### Task directions
Take the lines from the one with "Instruction: Switch to Stapelexport mode" to the end of the listing, both ends included, and quote them exactly, leaving pictures out.

Records provided below:

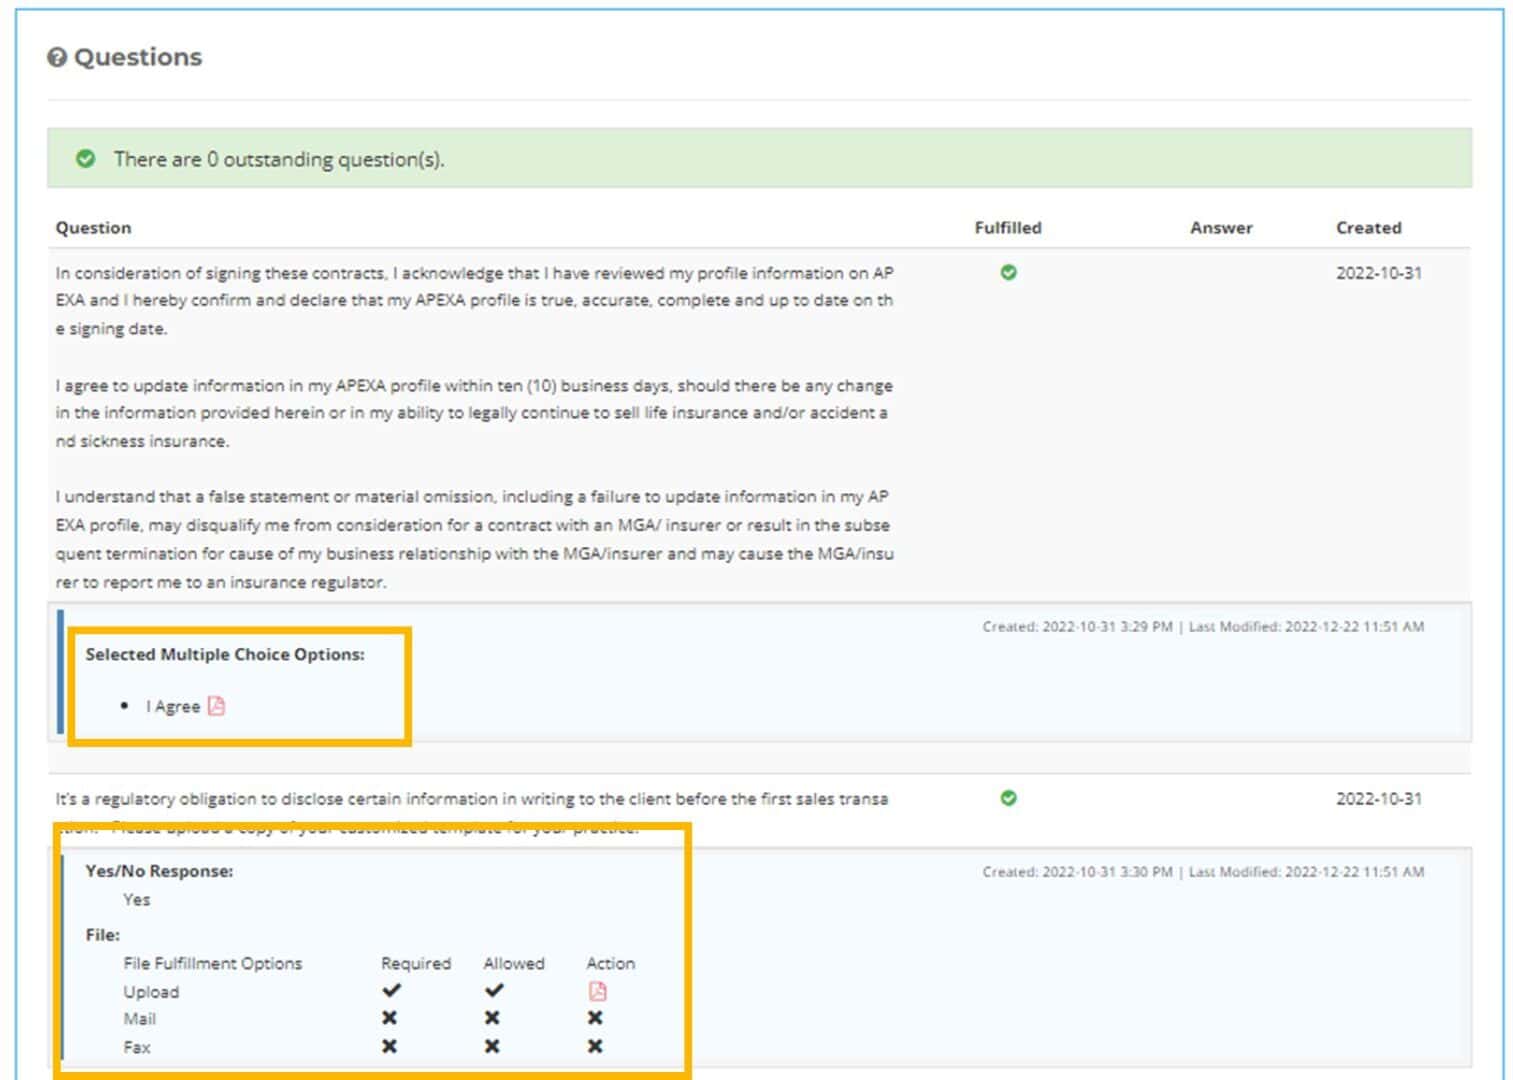The width and height of the screenshot is (1513, 1080).
Task: Click the Fulfilled green check for the APEXA declaration question
Action: tap(1008, 273)
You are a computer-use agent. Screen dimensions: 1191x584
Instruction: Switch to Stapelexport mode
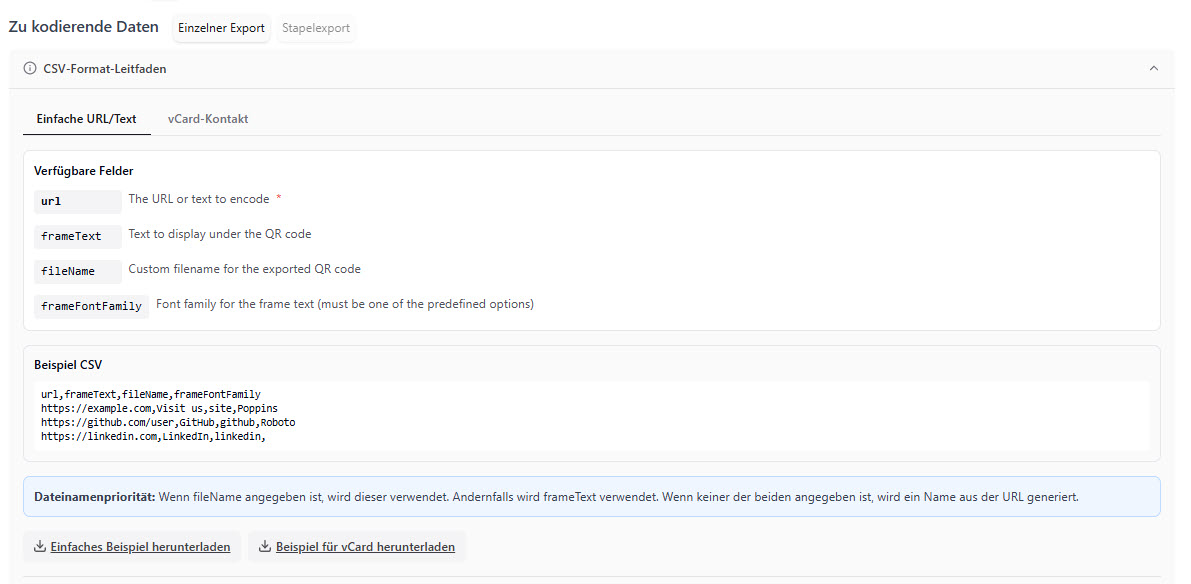coord(316,28)
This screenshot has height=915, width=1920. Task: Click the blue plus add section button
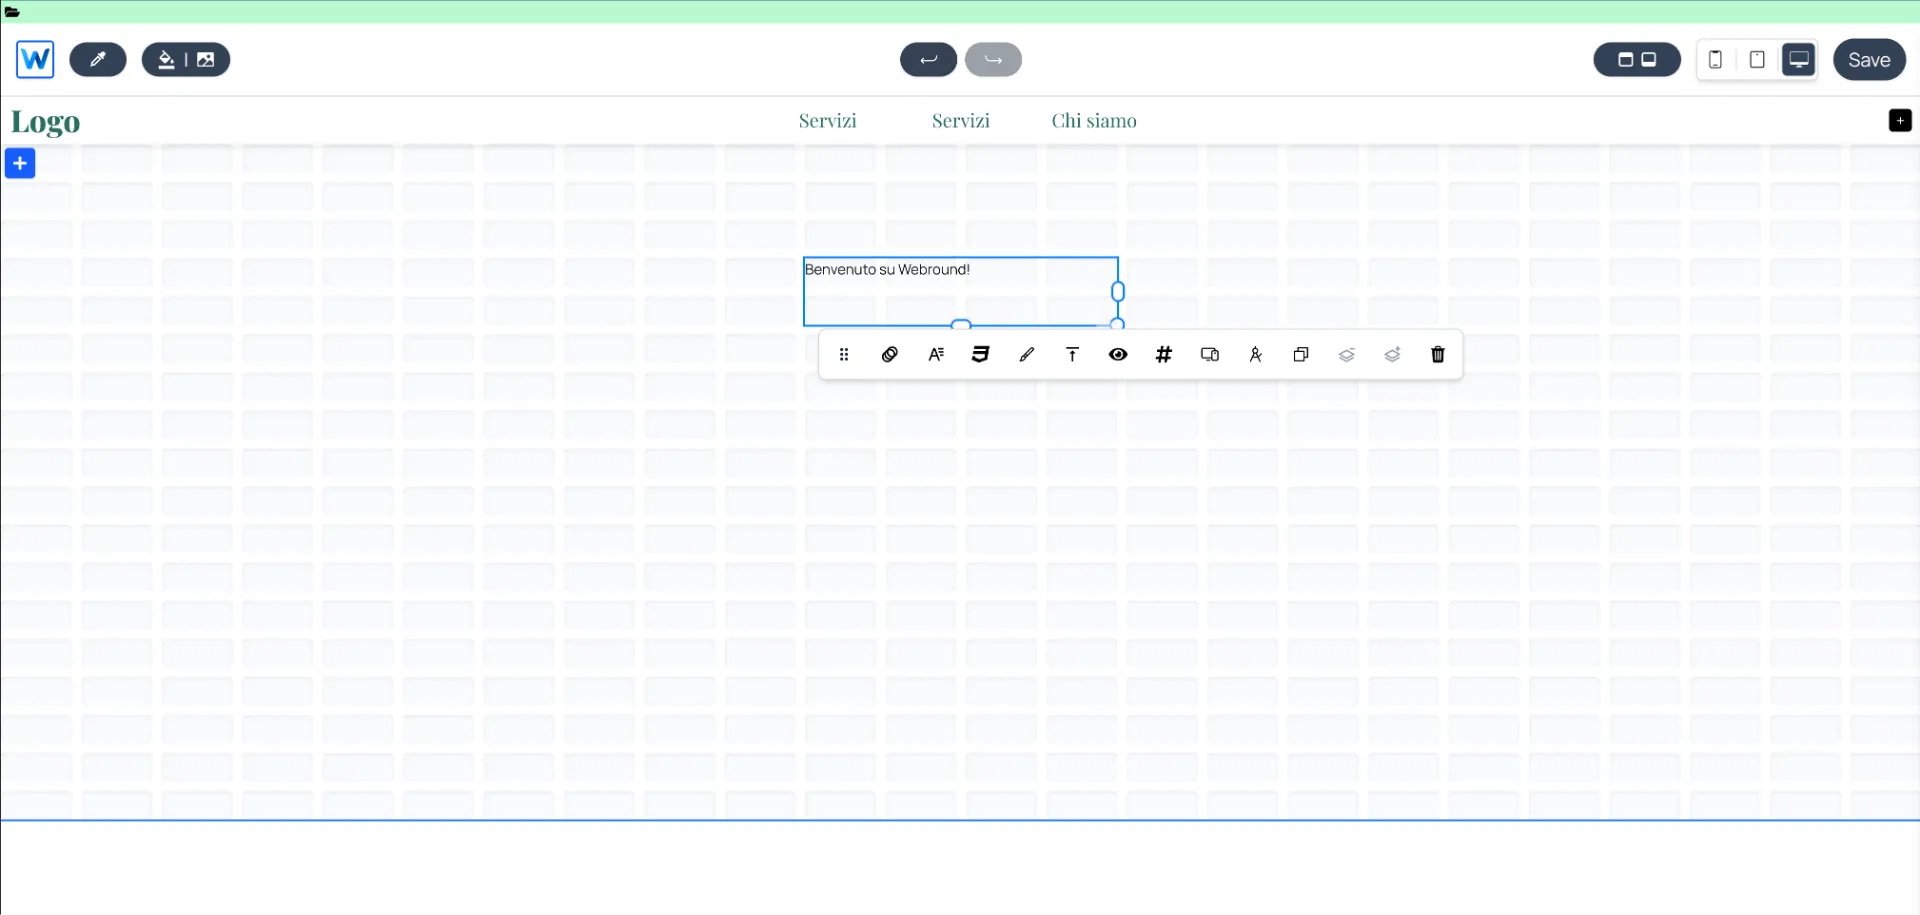click(20, 163)
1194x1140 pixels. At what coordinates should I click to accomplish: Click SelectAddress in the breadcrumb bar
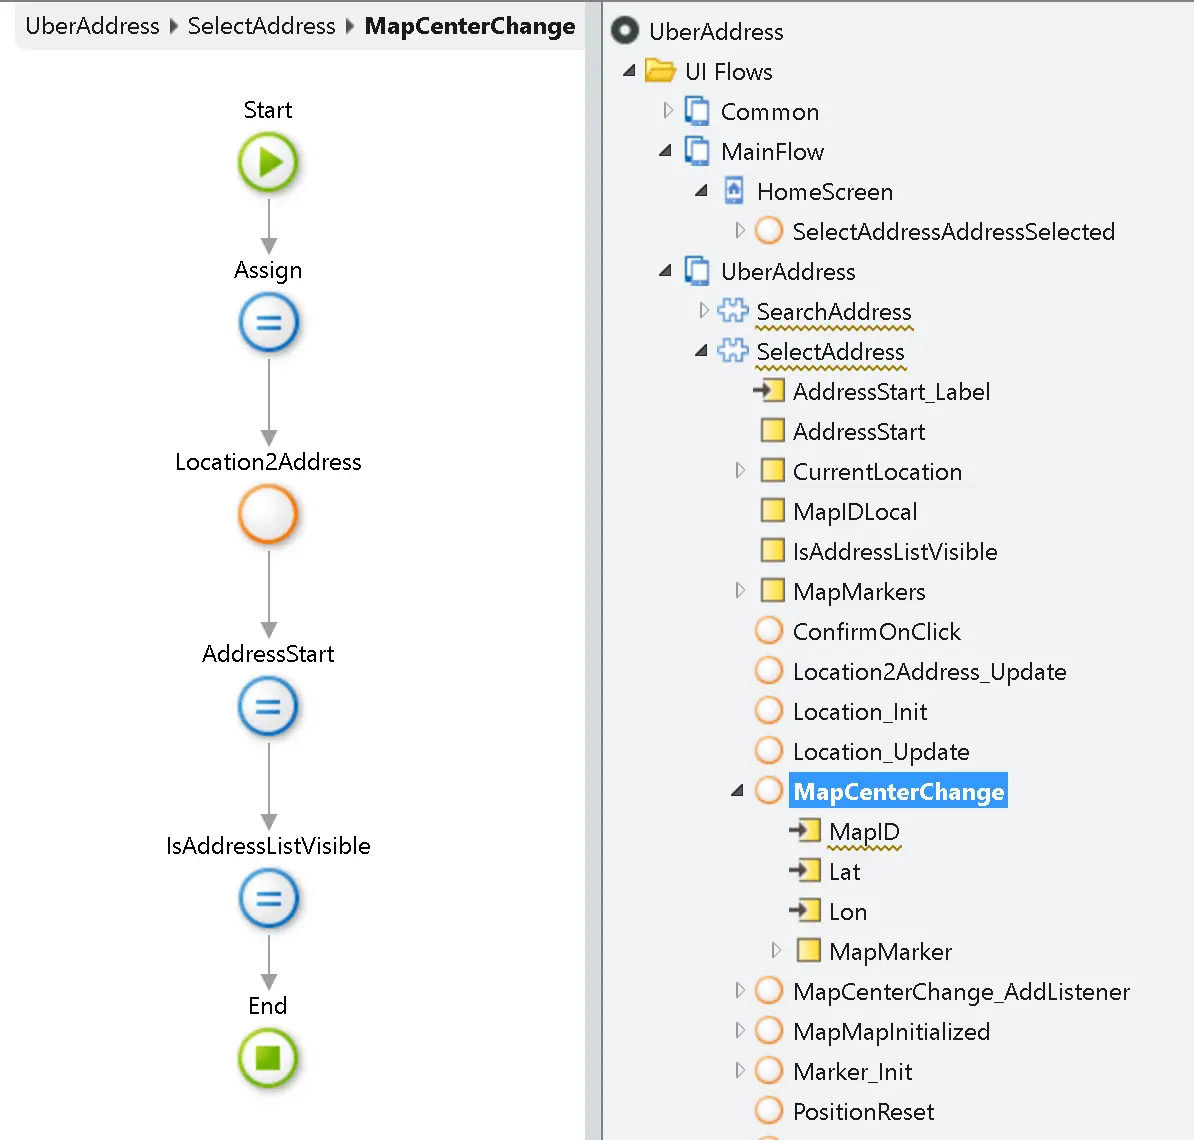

End of Records provided.

### Answer to the exercise
Instruction: Switch to Stapelexport mode
coord(316,28)
This screenshot has height=915, width=1920. Task: Click the blue plus add section button
click(20, 163)
1194x1140 pixels. At what coordinates should I click to accomplish: Click SelectAddress in the breadcrumb bar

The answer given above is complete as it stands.